# Text provided
+ + + + +
Oh the joy of being a mother of an almost four-year old. A very strong-willed, strong personality little girl who thinks she is 16. I know, I know! Enjoy them while they are little, but good Lord, I feel like ripping my hair out sometimes. Sometimes I wonder how I have been so blessed with this child and then I wonder what kind of punishment it is to have her be so much like ME! All of this strong-willed personality will benefit her in her older years they say but how do I deal with this now???????
Today I decided since she was actually behaving pretty good and not throwing her fits and dolls everywhere, that I would take her to the library. I have been telling her for a little while now that I would bring her ever since she seen the Bubble Guppies episode where they got their library cards and were checking out books. She couldn’t wait to go see all the books they had and get a library card. We left kind of late and it left a window of about an hour to look around once we would get there. I figured that would be good enough and she would have plenty of time and not get bored. On the way there, in the car, she was dancing and singing and just having a blast. Excited to be going to the library and to be listening to one of her favorite songs on repeat the whole way into town. See video!
We arrive at the library and I explained how she has to talk softly and whisper; no running around, no whining or crying because all that noise distracts other people who are there to do homework and research and such. She agreed she would be on her best behavior. She proceeded to ask if the library had stairs and an elevator. I knew the answer would fill her mind with endless ideas of stair climbing activities that would more than likely get us kicked out forever. We arrived inside the building and she was mesmerized by the kids part of the library until she spotted the stairs! Bye bye kids books and all lovely kid appealing things. The stairs were much more flattering to my kid. So we went upstairs and looked around for two minutes and she was ready to go back down and of course she needed to potty. (Do all 3-4 year olds really need to pee this often??) Once the bathroom mission was complete we went back downstairs to the children’s area and she lost all interest in books when she spotted tables with puzzles. Other kids were playing and she wanted to play and not look for books. It was 30 minutes until closing and I’m thinking we are never getting books today. I could have sworn there was an impending meltdown waiting to happen right there on the floor in the library but she WAITED. She picked out a book and we went to get a library card at the desk. From there I had to give the lady some personal information to which my kid didn’t want me to tell the lady. She wanted to tell her but of course, she doesn’t know my birthday and address and such. So she cries and the security guard looks our way and she dries it up. (Remembering that for future references) She waits till we walk outside and throws a fit all the way to the car, and all the way home. Did I mention I went through the drive thru at McDonalds before going home? Yep…because we needed to eat and it was 6pm, otherwise, we would not have stopped. More fit throwing happened because I couldn’t stop driving long enough to open her Minion toy and the wrong song came on the radio.
+ + + + +
Screen-element location listing
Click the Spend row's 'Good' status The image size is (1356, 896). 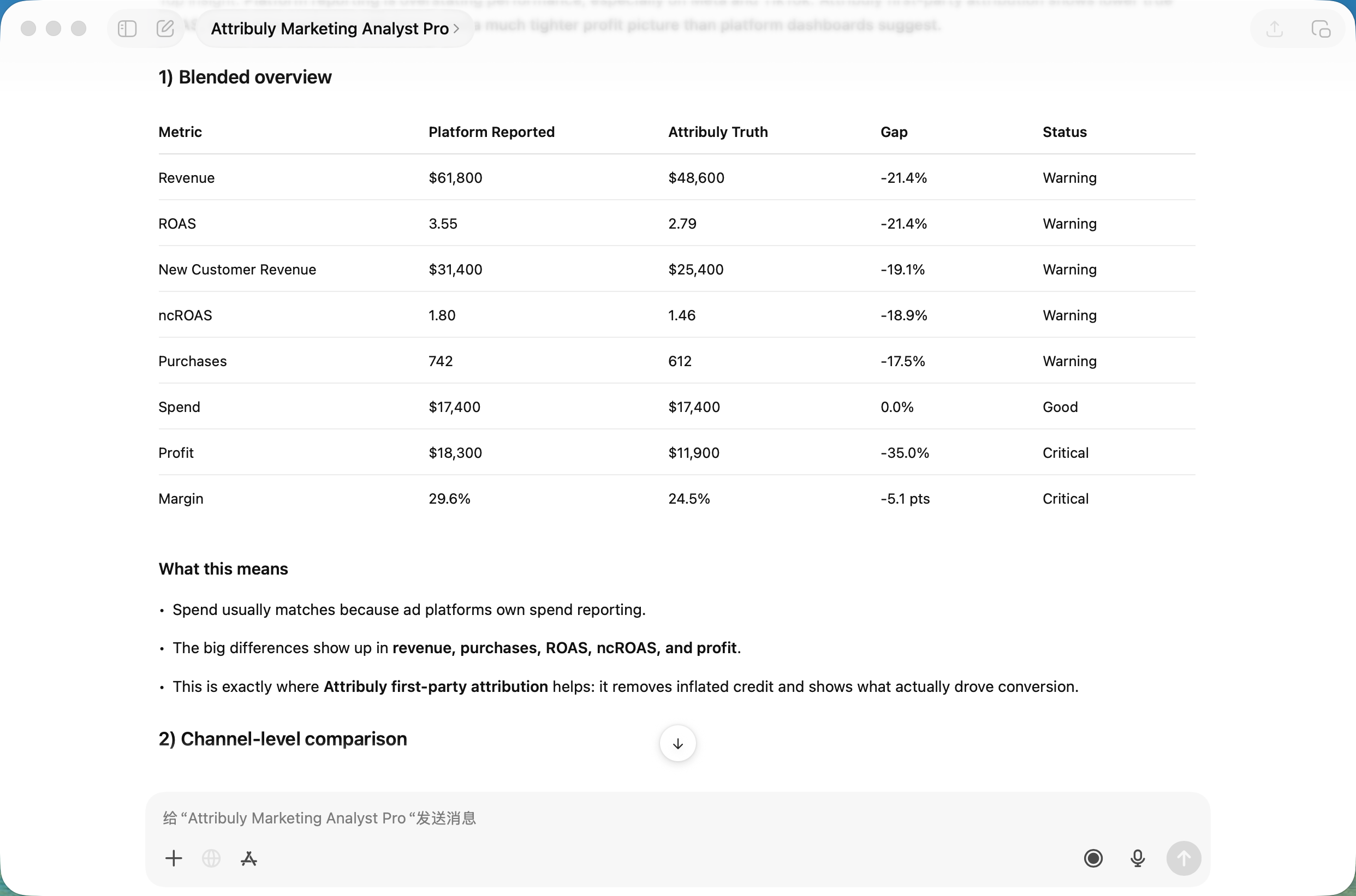[1060, 407]
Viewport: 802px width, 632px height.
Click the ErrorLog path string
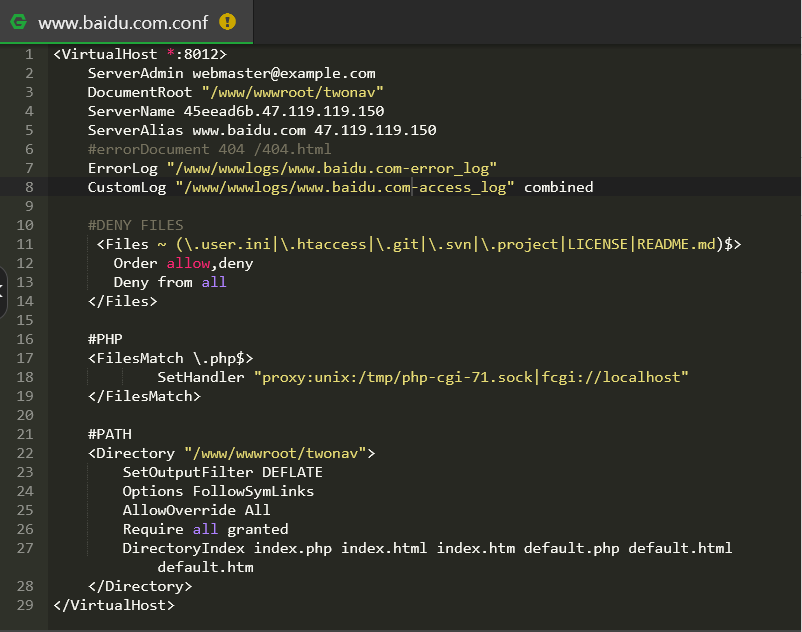pos(331,168)
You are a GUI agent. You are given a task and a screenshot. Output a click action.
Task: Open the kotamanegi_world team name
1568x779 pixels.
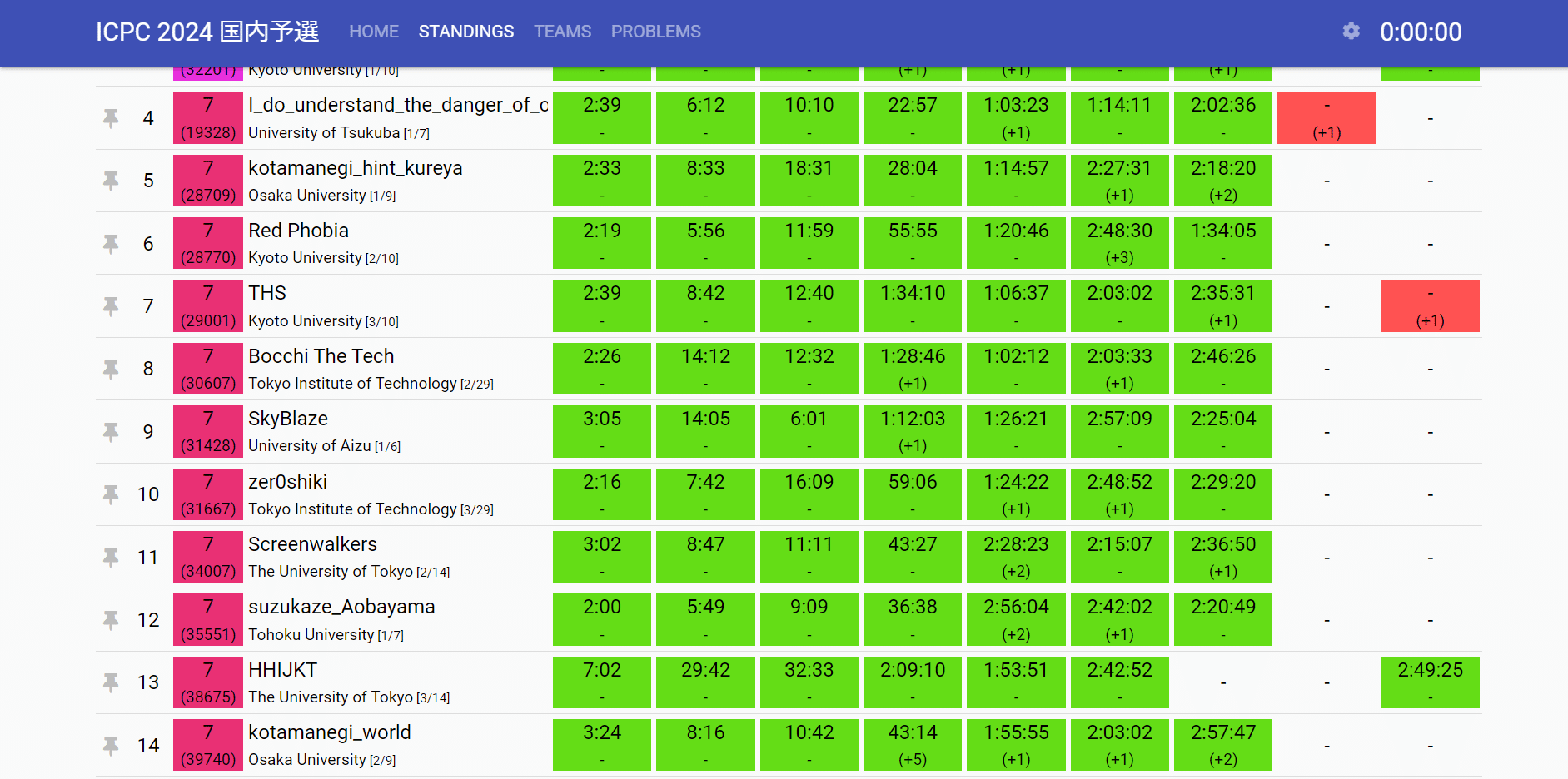[x=329, y=732]
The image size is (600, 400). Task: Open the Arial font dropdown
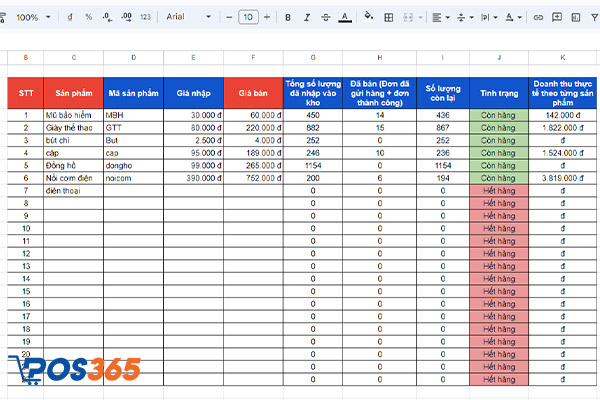click(x=187, y=17)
+ + + + +
# Your instructions
Decide whether each statement agrees with the library post, answering yes or no and quoting the words that settle it: (a) The daughter wanted to visit the library after watching a Bubble Guppies episode. (b) They expected about two hours to look around once they arrived. (c) Upstairs, they looked around for roughly ten minutes. Work only from the library post when answering.

# Exercise output
(a) Yes: "ever since she seen the Bubble Guppies episode where they got their library cards and were checking out books."
(b) No: "it left a window of about an hour to look around once we would get there."
(c) No: "we went upstairs and looked around for two minutes."